***** Texto

Empezaré confesando que nunca he visto un partido de fútbol, ni en el campo ni en la televisión. Lo único que sé, como cuentan los chistes malos, es que en cada equipo hay once hombres que corren tras un balón para meter un gol y que el que más goles meta lógicamente gana. Fin de mis conocimientos. Y sin embargo voy a tener la osadía de hacer una reflexión sobre este deporte, que se suma al aluvión inspirado por la muerte de Maradona. Prometo que no abordaré al personaje ni sus logros, porque como ya dije soy ignorante total. Pero en cambio he vivido rodeada de varones que han hecho del fútbol una pasión que nace y se hereda en el seno de la familia y que dura tanto como dura una vida. Mi padre, mis hermanos, mi marido, mi hijo, mis sobrinos y ahora ya algún sobrino nieto siguen poblando los Domingos de nervios anticipatorios y de esa banda sonora única e inolvidable que es la retransmisión de un partido. En un principio fue la radio ajustada a la pared con sus ansiosos oyentes al lado y luego el transistor que permitía moverse por casa o incluso en la calle con la oreja pegada. Más tarde llegó la televisión y con ella la hipnosis de la imagen, que se prolongaría en ordenadores, tabletas y artefactos cada vez más sofisticados. El soporte fue cambiando con los tiempos, pero lo que nunca cambió fue la concentración y el recogimiento de los que seguían el partido. El resto sabíamos que interrumpir aquello era profanar un recinto sagrado presidido por la voz de Dios. Y después la tarde se prolongaba en alegrías o sufrimientos, dependiendo de los resultados y las clasificaciones que venían en la Hoja Deportiva. Muchos años después, algunos Domingos todavía evoco con nostalgia aquel soniquete y aquella liturgia, y con ello vuelven a la vida personas y lugares ya desaparecidos.
En todo aquello me llamaban la atención facetas inéditas o poco frecuentes en los varones que me rodeaban, todos ellos gente de bien, de amplios conocimientos y entregados a la familia y al trabajo. Pero cuando se aproximaba el partido, el resto del mundo desaparecía para ellos; y no dudaban tampoco en hacer largos y penosos viajes para animar al venerado equipo de su pueblo, que no por modesto suscitaba menos pasiones. Entonces, y solo entonces, eran capaces de pasar la noche en blanco por los nervios o el resultado negativo; y también entonces, solo entonces, podían mostrarse taciturnos o malhumorados, algo que no hacían en circunstancias (en teoría) mucho más adversas.

**********

Continúa el texto sobre el fútbol a partir de su última oración. No hace falta consultar los datos.

***** Material proporcionado

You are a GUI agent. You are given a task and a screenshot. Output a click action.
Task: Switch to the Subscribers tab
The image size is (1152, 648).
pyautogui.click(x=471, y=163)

**********

*Resultado*:
Siempre he pensado que el fútbol permite a los varones mostrar su lado más débil, como si hubiera un acuerdo universal que avalase la fragilidad masculina en este marco. La fragilidad masculina!: qué raro suena eso en una tradición que ha canonizado todo lo contrario para un hombre de pelo en pecho: fortaleza, valentía y compostura, cuando no la agresividad como una de sus máscaras. Así que en torno al fútbol, ya sea frente al televisor, en los grandes estadios o en el bar del barrio, el varón se atreve a emocionarse y sobre todo a mostrarlo sin tapujos. Grita, sufre, llora, abraza al de al lado aunque no le conozca y establece una complicidad inmediata con todos los que sienten lo mismo que él. Esas escenas de hinchas llorando como Magdalenas son tan frecuentes que nos han hecho olvidar la reticencia varonil a mostrar sus sentimientos más íntimos y no digamos a llorar delante de otros. Así fueron educados, por desgracia, y así se lo exige ese término tan controvertido que es la masculinidad, incluso en los tiempos actuales. Por eso me impresionó ver a un Valdano, con su noble madurez, echarse a llorar ante las cámaras porque había muerto el Pelusa igual que un chavalín cuando pierde su equipo. Y como Valdano lo hicieron locutores glamurosos, astros de la tele, hombres de estado y otras especies varoniles poderosas. ¿Lloraban solo por Maradona, por la desaparición de un ser humano en plena y desoladora decadencia? Realmente pienso que no. En los días siguientes a su muerte hubo artículos extraordinarios que me dieron otras claves, entre ellos el de Martín Caparrós, Leila Guerriero o el mismo Valdano. Todos ellos argentinos, y por tanto herederos de una tradición histriónica y la vez futbolística que ha dado tantos y tales espectáculos en torno a la pelota y en torno a la muerte, porque no hay que olvidarse de Gardel, Evita o el Ché Guevara entre otros cadáveres ilustres. Pero volviendo al fútbol, es evidente que Maradona creó un punto de encuentro para las emociones individuales y colectivas, que regaló sueños como solo hacen los grandes magos y sobre todo que actuó de catalizador para pasiones, sentimientos, gozos y llantos que en otro escenario no afloran o lo hacen con dificultad. Yo creo que quien lloraba estas semanas pasadas lo hacía por aquel tiempo y aquel espacio en que, gracias a Maradona o astros similares, dejó fluir el torrente de los sentimientos sin filtro ni censura.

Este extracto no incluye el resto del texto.